このとき父親が1000万円を超える高額所得者の場合ですと、子ども一人で月々10万以上という金額のケースも稀にありますが、一般的には子ども一人で月々2~6万、子ども2人で月々4~8万というのが現実のようです。

1.増額請求

例えば、子どもを引き取った親がリストラなどで収入の低下があったり、子どもが長期入院などで医療費が増加した場合などは、家庭裁判所に養育費増額請求の調停申し立てができます。

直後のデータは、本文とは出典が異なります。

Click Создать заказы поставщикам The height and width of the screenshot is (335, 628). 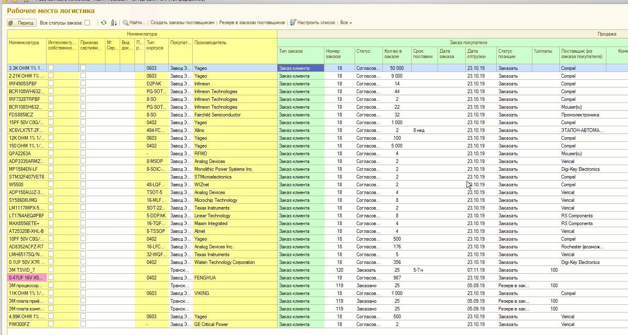182,23
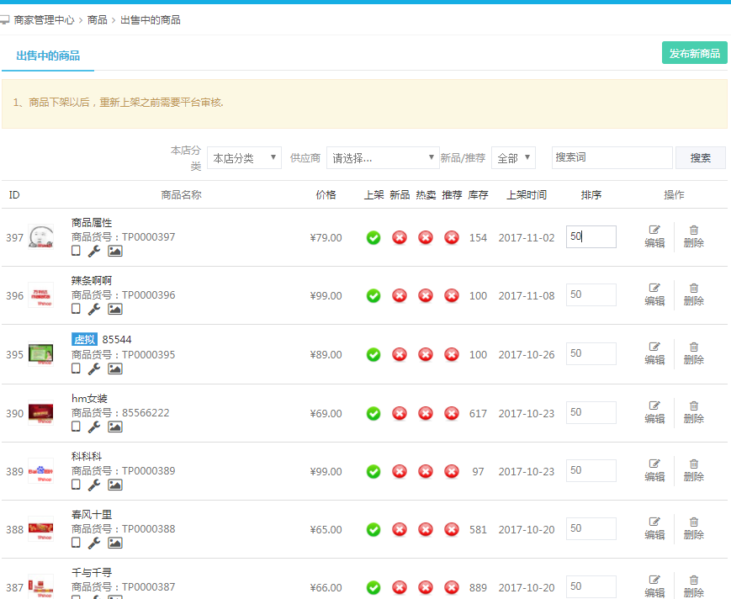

これとは別に、子どものが側から扶養料増額請求の調停申し立てをすることもできます。

2.減額請求

養育費を支払う側が、リストラやケガなどで収入の低下があった場合や、相手側が再婚し子どもが再婚相手と養子縁組した場合などは、養育費減額請求の調停申し立てをすることができます。

夫婦が別居するのには、異なる二つの理由があります。

  1. 別居という冷却期間を置くことで、お互いもう一度やり直す方向へ向かうため
  2. お互いまたは一方が、もう一緒に生活していくことが難しいと感じているため

1の理由であればカッとなった頭を冷やす期間になりますが、2の理由での別居は離婚する方向へ近づく期間と言えるでしょう。

しかし、別居中の夫婦であっても離婚したわけではありませんから、婚姻費用負担の義務があります。

妻の収入にもよりますが、別居中の生活費を夫に請求することができます。

別居中の生活費について話し合いがつかない場合は、家庭裁判所に婚姻費用分担請求の調停申し立てをすることになります。

しかし、どんな場合でも生活費の請求ができるわけではありません。

例えば、妻が勝手に家を飛び出して不倫相手と一緒に生活しているような場合は、「悪意の遺棄」にあたり妻は生活費の請求をすることはできません。

ただこの場合でも、子どもと一緒に家を出ているならば、夫は子どもに対して扶養する義務がありますから子どもに対しての生活費は支払う必要があります。

調停離婚や裁判離婚など家庭裁判所で決めた慰謝料、財産分与の分割払いや養育費の支払いが滞っている場合に、強制執行する前の手段として行う裁判所の勧告のことです。

何度相手に支払いの催促をしても支払ってくれない場合は、家庭裁判所に「履行勧告」の申し出を行います。

支払いをしない相手方に、裁判所から履行勧告をしてくれます。

金銭以外でなく面接交渉権などが履行されていない場合にも利用できます。

しかし、強制力はありません。

履行勧告をしても、まだ支払いがない場合は、家庭裁判所に「履行命令」の申し出をします。

こちらは金銭の支払いに限ります。

この裁判所からの命令に正当な理由なく従わない場合は、10万円以下の過料の罰則があります。